It’s also the time of year that the kids have just returned to school. That means new, unfamiliar germs are invading our home with even more vigor than the spiders who try to do the same when harvest season hits. I am the germs’ latest victim. I’m not quite sure what I’m fighting, but whatever it is hates my stomach. That said, I stayed home from work yesterday and today so my body can rest and recover from having the life force drained out of it.

I don’t know about you, but when I am home for too long and don’t have the energy to do anything, I tend to analyze my life. I think about work, my family, my faith, all of the to-dos around the house, you name it! As I evaluate each aspect of my life I realize that I really have nothing to complain about. Honestly though, I still have moods and feelings of inadequacy. I have desires for more whether it be more time with my husband and kids, more strength in my friendships or faith, more money (hey, I’m being honest here). I think most people have ambitions that haven’t come to fruition just yet. I can’t be the only one.
So, in this brief time that I have been home, feeling kinda blah and thinking about all this, I’ve realized what is missing the most in my life right now more than anything else is a release for my creative energy. I’ve always been a bohemian at heart. I love to dance. I love to sing. I love to write. I’m weird and quirky, and I love people even if I don’t always want to be around them. I’m a free-spirit who has become tethered down by practicality and responsibility. It’s not a bad thing at all. I’m a mom, and a wife, and a hard-worker. Sacrifices come with the territory.
As we welcome the fall, I’m entering my own season in life where I need to reclaim my creativity. I need to express who I actually am. I need to allow myself to feel my way through my emotions instead of burying them underneath a facade that tells everyone else I’ve got it all figured out. I need to be vulnerable. I need to be passionate. I need to laugh and cry. I need to fall down and get back up again. I need to make mistakes. I need to learn and I need to grow. I need to take chances and I need to challenge myself.
So, how am I going to do it? Well, I recently started taking a contemporary dance class. I am LOVING it so far! I probably look like a complete goof trying to get my body to do what it used to do over a decade and two kids ago, but it is absolutely exhilarating. The other thing I would like to recommit myself to is my writing. My husband always jokes that I don’t talk all that much, but I have so many ideas swirling around in my head. Writing is my outlet and the easiest way for me to write consistently is to blog. Get ready folks! I’ve got a lot to share.

[Provided data]
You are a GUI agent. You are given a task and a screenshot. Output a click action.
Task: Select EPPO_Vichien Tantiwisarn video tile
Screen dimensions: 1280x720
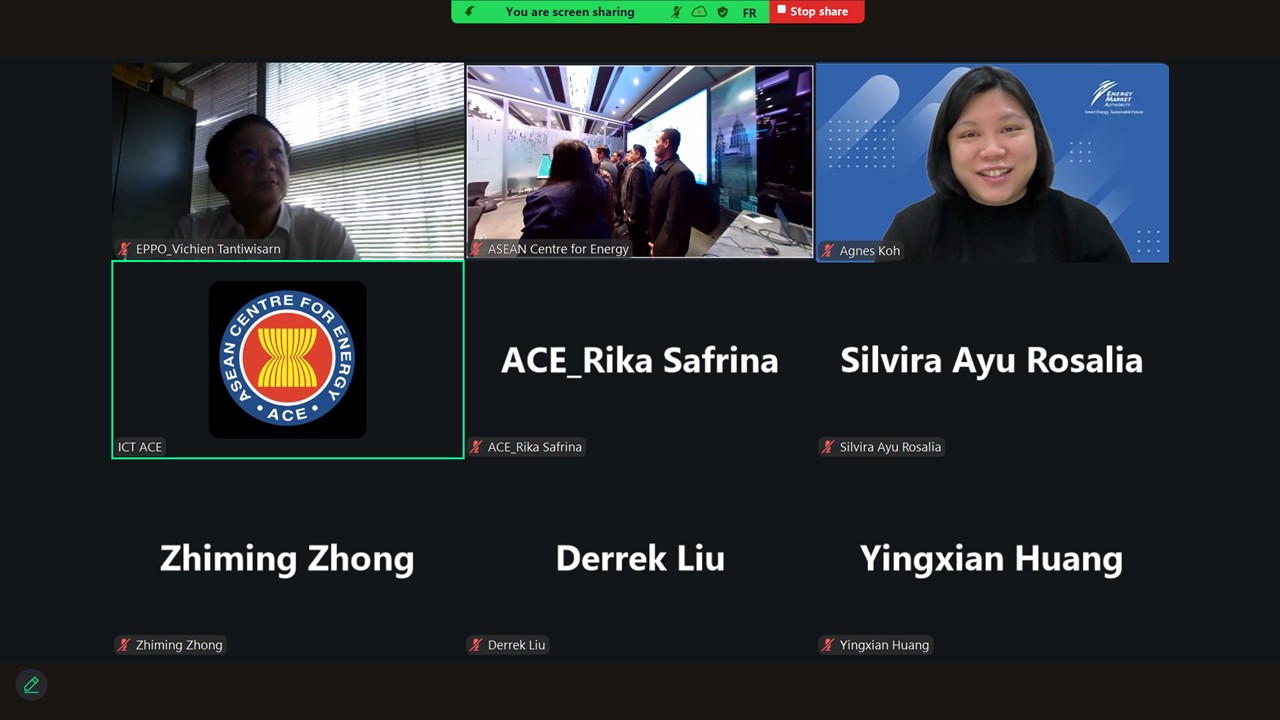[x=288, y=161]
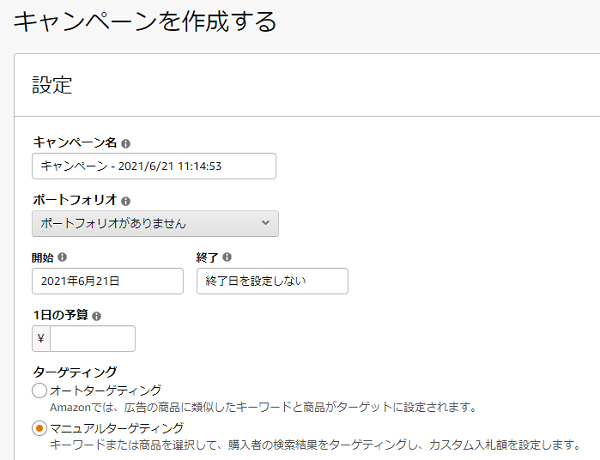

[Work to complete]
**1)** In the blog post, what kind of class does the writer say they recently started taking?
**2)** Rewrite the stretch of the blog post that starts with the words containing "So, in this" and ends with "with the territory.", putting "dreamer" in place of "bohemian".

[Worked answers]
**1)** A contemporary dance class.

**2)**
So, in this brief time that I have been home, feeling kinda blah and thinking about all this, I’ve realized what is missing the most in my life right now more than anything else is a release for my creative energy. I’ve always been a dreamer at heart. I love to dance. I love to sing. I love to write. I’m weird and quirky, and I love people even if I don’t always want to be around them. I’m a free-spirit who has become tethered down by practicality and responsibility. It’s not a bad thing at all. I’m a mom, and a wife, and a hard-worker. Sacrifices come with the territory.